WHAT YOU WILL DO:
For this exercise, copy exactly every line from the one holding "Click the 39C temperature reading" through the end of the data, both included. Omit pictures.

(Records from a collection)
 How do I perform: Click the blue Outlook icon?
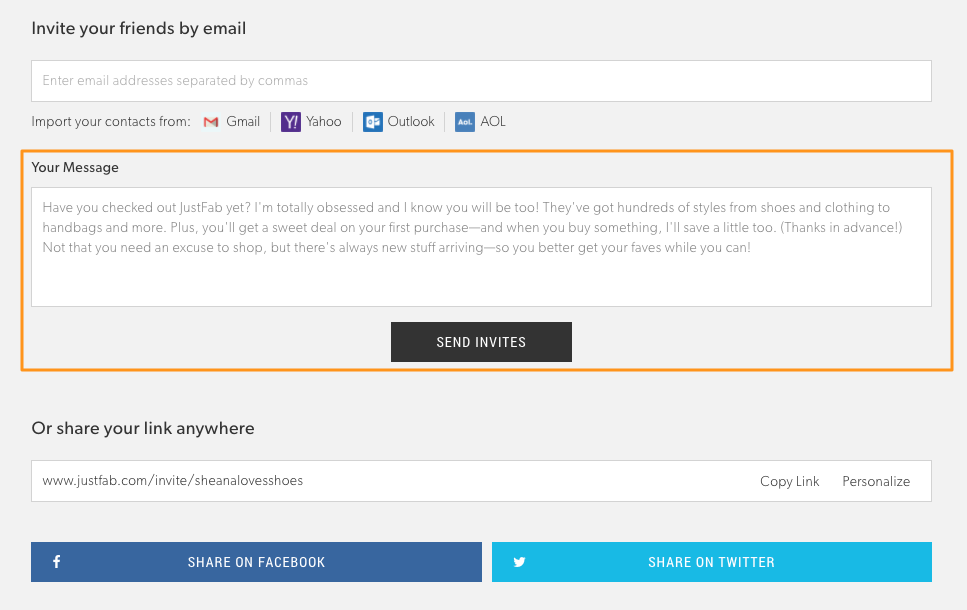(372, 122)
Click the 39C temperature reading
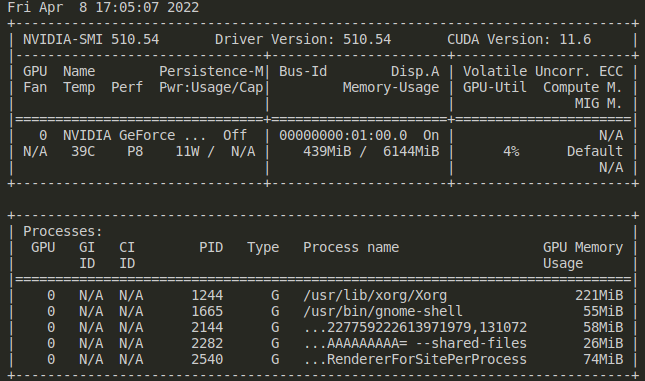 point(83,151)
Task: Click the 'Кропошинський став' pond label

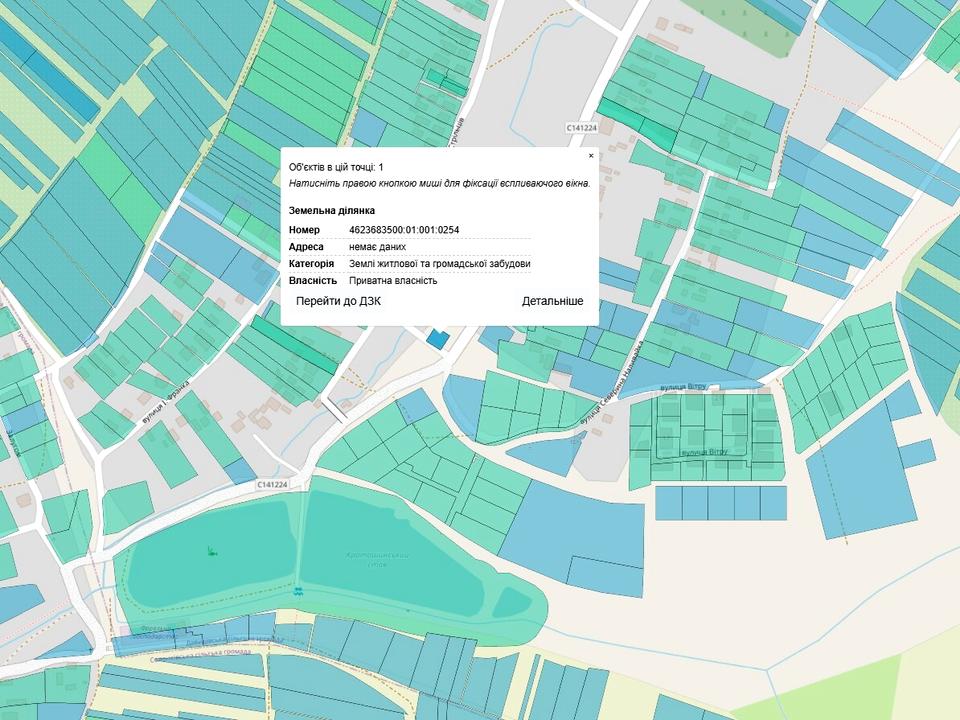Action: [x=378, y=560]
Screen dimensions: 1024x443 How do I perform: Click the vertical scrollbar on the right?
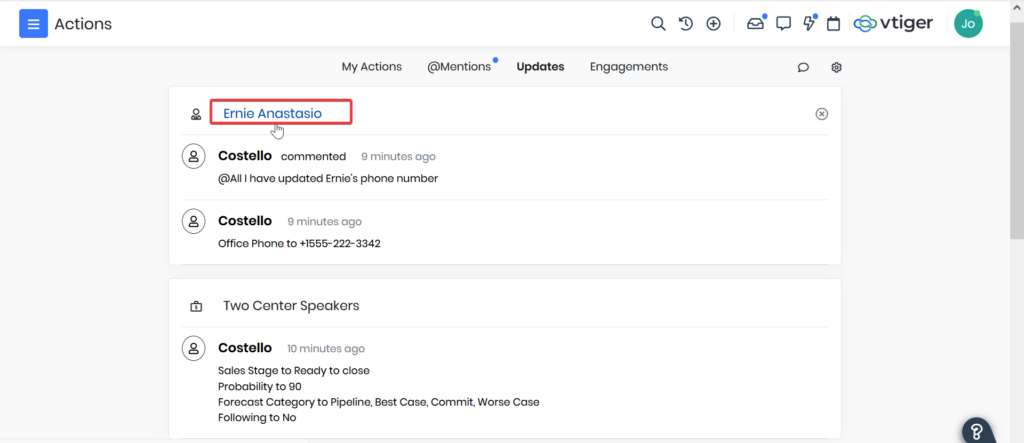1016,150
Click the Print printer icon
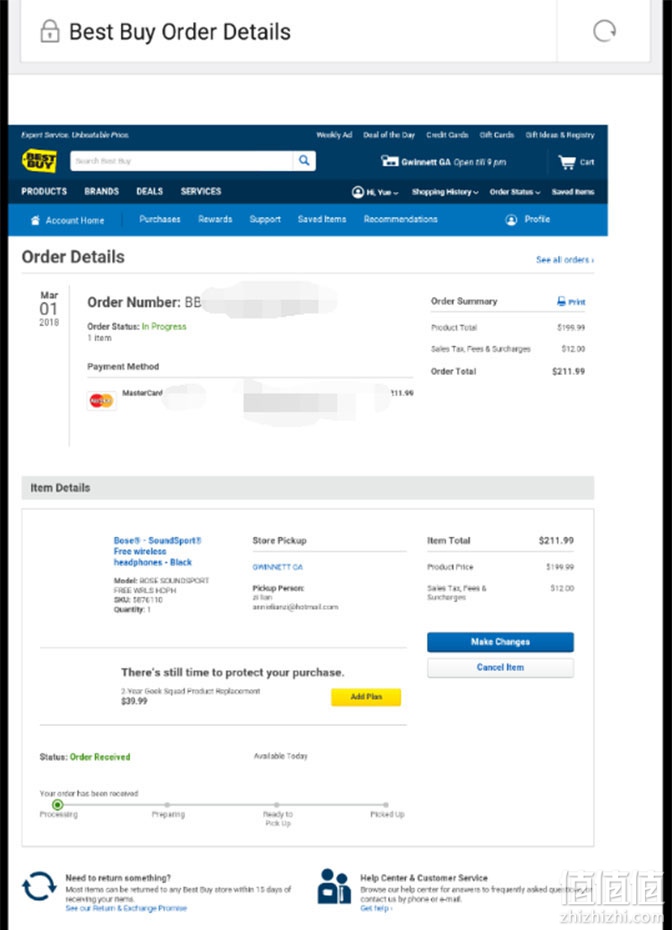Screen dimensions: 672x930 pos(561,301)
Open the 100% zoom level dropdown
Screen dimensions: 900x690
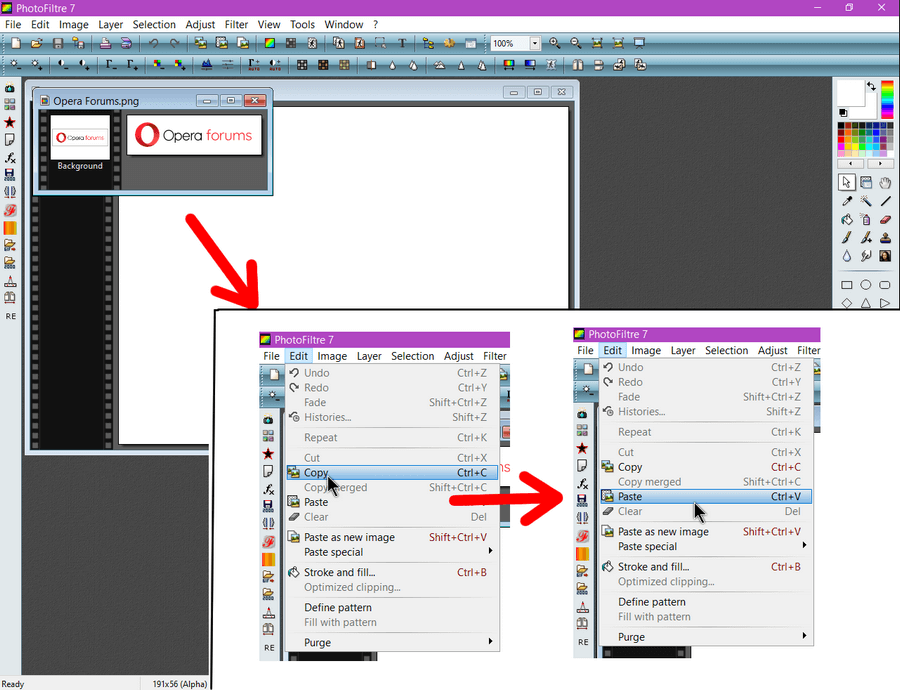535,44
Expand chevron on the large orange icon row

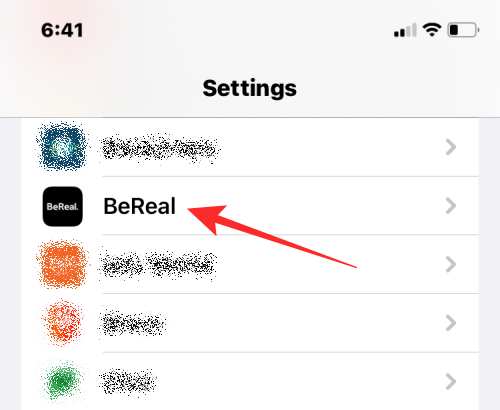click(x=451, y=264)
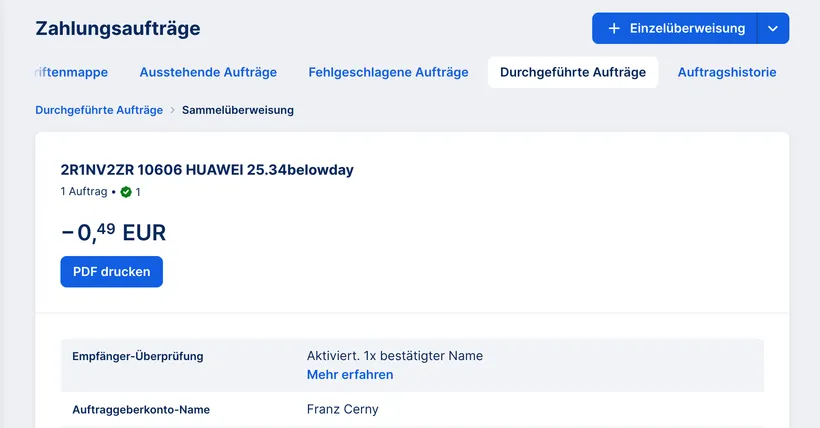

REPLY TO THE TASK:
Click the 39C temperature reading
 point(83,151)
Task: Click the 'Кропошинський став' pond label

Action: [x=378, y=560]
Screen dimensions: 1024x443 How do I perform: Click the vertical scrollbar on the right?
1016,150
Click the Print printer icon
Screen dimensions: 672x930 pos(561,301)
Open the 100% zoom level dropdown
Screen dimensions: 900x690
535,44
Expand chevron on the large orange icon row

click(x=451, y=264)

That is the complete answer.